Sentence simplification, compression, and disaggregation for summarization of sophisticated documents
Journal of the American Society for Information Science and Technology
Published online on September 23, 2015
Abstract
Sophisticated documents like legal cases and biomedical articles can contain unusually long sentences. Extractive summarizers can select such sentences—potentially adding hundreds of unnecessary words to the summary—or exclude them and lose important content. Sentence simplification or compression seems on the surface to be a promising solution. However, compression removes words before the selection algorithm can use them, and simplification generates sentences that may be ambiguous in an extractive summary.

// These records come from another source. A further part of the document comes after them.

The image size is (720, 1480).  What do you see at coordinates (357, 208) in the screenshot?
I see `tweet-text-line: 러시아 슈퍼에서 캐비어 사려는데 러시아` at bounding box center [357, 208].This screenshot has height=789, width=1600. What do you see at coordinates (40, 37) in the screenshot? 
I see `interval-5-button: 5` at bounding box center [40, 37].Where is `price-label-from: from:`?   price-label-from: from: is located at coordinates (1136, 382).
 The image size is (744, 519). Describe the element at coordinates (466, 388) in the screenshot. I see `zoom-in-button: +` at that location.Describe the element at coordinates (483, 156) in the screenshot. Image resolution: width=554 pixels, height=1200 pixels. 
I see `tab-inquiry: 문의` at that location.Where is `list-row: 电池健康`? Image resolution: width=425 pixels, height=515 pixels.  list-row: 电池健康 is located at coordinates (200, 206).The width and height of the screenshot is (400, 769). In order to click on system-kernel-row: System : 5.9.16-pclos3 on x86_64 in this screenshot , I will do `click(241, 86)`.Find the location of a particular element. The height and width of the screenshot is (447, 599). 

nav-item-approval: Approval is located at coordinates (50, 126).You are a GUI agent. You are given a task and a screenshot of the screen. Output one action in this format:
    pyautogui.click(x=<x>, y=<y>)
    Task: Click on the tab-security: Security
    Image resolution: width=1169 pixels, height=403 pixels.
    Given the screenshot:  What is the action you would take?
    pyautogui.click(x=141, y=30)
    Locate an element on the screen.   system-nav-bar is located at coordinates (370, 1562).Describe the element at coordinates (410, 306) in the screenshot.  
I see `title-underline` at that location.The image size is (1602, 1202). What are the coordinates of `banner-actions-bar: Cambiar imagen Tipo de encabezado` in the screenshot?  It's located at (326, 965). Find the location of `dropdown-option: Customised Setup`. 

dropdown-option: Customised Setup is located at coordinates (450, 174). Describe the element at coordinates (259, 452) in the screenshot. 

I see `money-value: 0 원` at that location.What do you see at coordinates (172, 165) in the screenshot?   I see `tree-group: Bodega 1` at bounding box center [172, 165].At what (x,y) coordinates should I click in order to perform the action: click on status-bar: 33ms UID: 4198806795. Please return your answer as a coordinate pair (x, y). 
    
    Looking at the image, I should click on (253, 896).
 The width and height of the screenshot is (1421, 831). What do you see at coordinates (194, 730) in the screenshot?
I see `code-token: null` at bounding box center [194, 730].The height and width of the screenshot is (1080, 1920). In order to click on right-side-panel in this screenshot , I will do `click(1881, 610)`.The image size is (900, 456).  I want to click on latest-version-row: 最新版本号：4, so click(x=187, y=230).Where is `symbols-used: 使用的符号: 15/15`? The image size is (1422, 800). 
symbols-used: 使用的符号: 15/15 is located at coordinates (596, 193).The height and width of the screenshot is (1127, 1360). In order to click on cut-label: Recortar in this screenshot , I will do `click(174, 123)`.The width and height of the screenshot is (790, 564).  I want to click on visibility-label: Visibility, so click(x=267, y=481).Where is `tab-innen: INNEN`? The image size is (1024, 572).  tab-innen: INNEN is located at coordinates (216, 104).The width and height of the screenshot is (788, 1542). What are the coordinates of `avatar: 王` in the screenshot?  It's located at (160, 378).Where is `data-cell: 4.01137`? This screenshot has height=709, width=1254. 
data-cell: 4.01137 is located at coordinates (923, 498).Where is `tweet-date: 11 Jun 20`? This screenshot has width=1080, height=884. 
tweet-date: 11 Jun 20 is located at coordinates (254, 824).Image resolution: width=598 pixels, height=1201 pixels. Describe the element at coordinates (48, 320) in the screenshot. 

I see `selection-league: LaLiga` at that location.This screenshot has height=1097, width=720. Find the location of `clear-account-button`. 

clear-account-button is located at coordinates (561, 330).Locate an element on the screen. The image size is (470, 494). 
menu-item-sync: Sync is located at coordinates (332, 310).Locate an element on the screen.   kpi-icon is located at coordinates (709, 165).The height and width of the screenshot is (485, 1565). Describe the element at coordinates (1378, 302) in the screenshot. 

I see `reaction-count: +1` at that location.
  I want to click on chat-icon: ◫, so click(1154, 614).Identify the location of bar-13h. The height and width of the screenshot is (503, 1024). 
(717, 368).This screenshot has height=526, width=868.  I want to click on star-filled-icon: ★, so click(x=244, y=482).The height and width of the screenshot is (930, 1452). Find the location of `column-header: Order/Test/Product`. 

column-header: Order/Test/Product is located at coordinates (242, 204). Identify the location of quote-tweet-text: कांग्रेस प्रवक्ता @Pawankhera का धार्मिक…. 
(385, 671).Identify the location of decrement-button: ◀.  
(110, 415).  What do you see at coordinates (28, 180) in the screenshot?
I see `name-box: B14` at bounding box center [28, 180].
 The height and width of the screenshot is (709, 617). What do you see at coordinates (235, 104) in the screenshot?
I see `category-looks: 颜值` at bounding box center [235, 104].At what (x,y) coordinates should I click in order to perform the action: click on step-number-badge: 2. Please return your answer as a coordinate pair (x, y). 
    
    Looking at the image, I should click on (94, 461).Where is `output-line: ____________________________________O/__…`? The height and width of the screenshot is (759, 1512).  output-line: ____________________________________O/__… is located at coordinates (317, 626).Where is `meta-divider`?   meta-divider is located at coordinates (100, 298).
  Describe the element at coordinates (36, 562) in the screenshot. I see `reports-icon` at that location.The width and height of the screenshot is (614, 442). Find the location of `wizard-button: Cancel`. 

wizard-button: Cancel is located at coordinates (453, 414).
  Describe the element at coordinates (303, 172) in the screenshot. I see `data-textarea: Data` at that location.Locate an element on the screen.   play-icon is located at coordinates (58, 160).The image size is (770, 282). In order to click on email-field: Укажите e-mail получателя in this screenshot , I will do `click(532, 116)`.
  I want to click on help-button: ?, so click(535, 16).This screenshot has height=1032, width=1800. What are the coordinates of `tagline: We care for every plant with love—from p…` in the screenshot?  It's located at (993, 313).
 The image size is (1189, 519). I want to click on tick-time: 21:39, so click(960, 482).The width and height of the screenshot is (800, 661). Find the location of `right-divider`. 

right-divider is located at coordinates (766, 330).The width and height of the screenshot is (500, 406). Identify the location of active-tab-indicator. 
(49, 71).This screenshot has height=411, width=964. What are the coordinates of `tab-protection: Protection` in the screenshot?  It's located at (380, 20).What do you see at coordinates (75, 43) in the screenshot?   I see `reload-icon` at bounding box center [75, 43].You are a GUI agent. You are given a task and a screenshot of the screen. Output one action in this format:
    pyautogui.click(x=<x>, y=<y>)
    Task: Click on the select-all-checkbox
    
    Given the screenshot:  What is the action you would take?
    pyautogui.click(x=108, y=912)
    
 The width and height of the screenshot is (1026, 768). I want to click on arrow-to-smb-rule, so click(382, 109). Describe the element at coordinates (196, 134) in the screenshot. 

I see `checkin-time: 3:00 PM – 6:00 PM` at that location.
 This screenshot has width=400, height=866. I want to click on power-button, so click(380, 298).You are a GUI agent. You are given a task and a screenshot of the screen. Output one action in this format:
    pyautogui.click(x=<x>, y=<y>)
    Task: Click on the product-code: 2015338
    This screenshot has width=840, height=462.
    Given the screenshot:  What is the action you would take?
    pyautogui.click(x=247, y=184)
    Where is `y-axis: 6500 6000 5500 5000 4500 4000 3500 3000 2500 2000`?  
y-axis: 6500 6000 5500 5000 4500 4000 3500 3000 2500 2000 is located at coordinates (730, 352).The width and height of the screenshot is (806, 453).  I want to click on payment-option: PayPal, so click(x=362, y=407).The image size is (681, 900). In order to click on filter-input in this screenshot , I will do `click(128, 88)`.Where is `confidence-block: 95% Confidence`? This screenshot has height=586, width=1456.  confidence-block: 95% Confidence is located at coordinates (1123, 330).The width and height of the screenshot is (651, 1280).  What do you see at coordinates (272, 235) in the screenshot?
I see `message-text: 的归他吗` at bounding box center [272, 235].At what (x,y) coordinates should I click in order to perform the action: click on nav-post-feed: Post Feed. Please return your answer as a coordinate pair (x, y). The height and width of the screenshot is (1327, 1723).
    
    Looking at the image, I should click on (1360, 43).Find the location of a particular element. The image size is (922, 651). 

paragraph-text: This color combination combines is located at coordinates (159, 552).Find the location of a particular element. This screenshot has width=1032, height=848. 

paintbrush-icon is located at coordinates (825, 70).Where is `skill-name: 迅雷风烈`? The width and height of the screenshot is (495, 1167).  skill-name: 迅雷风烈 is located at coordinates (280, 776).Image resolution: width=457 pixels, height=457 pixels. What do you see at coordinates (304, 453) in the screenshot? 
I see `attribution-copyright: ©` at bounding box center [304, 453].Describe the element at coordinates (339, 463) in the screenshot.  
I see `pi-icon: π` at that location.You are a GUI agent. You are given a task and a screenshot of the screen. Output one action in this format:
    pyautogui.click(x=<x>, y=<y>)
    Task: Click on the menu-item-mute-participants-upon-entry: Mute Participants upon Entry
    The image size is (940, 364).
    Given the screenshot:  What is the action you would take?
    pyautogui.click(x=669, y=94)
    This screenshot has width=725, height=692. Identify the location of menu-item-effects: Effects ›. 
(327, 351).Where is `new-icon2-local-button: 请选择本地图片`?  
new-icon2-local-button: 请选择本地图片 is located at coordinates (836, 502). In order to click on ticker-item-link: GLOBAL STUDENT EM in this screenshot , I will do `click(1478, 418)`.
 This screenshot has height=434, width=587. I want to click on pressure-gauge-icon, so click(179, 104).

We therefore compare the performance of an extractive summarizer selecting from the sentences of the original document with that of the summarizer selecting from sentences shortened in three ways: simplification, compression, and disaggregation, which splits one sentence into several according to rules designed to keep all meaning. We find that on legal cases and biomedical articles, these shortening methods generate ungrammatical output. Human evaluators performed an extrinsic evaluation consisting of comprehension questions about the summaries. Evaluators given compressed, simplified, or disaggregated versions of the summaries answered fewer questions correctly than did those given summaries with unaltered sentences. Error analysis suggests 2 causes: Altered sentences sometimes interact with the sentence selection algorithm, and alterations to sentences sometimes obscure information in the summary. We discuss future work to alleviate these problems.